Jamie Dimon Slams Bitcoin as a 'Fraud' - burger_moon
https://www.bloomberg.com/news/articles/2017-09-12/jpmorgan-s-ceo-says-he-d-fire-traders-who-bet-on-fraud-bitcoin
======
sctb
Ongoing discussion:
[https://news.ycombinator.com/item?id=15229765](https://news.ycombinator.com/item?id=15229765).

------
ObscureScience
He seem to assume the idea of bitcoin is making money on speculating on it,
which I'm not really a fan of in general, but I'm pretty sure we have
different reasons. I guess he missed the point of cryptocurrencies, that they
traded for profit is only circumstantial.

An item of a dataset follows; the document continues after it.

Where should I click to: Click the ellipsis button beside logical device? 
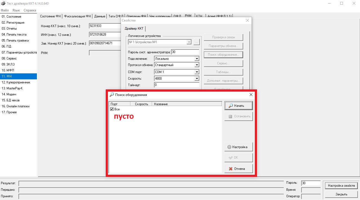[x=197, y=42]
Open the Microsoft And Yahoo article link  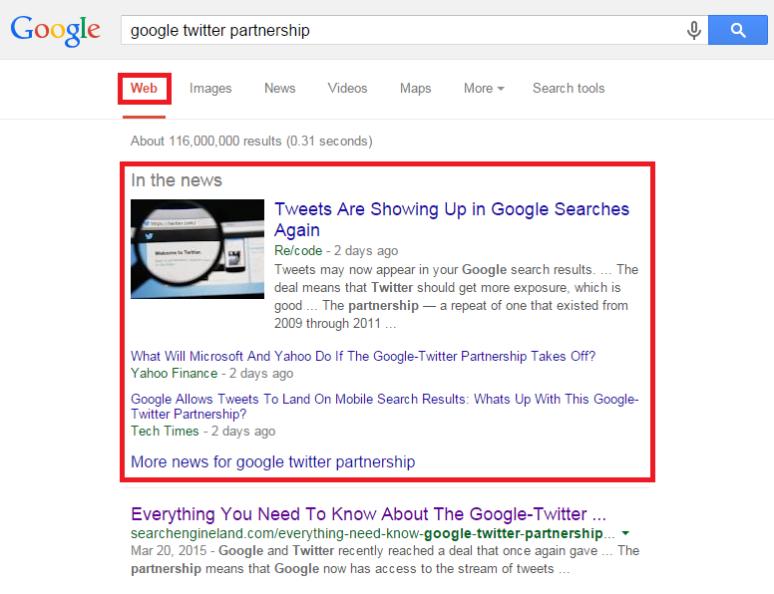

I'm not entirely sold on cryptocurrencies, and am not certain that that's what
will reign trade in the future, however it might and it's a very interesting
idea/technology and if it will lose as a general currency it might win in
contracts for example.

One of my personal reservations of current models of cryptocurrencies is how
easy it is to have early adopters build up a fortune in the beginning,
primarily for causing such a avalaunch of competing currencies of such similar
workings (if radically different ideas where tested it might be more
interesting), arguably many for simply this reason (to make creators rich).

------
nxsynonym
>>Dimon compares bitcoin to tulip mania, predicting a collapse Still, he says,
it’s a good option for murderers, drug dealers

Ooooh hot take. Good thing experts are really digging deep into this.

Regardless if Bitcoin is in a bubble, is a Ponzi scheme, will crash, or become
the next One True Currency - there hasn't been any new criticism in months.
Just the same single point arguments parroted over and over.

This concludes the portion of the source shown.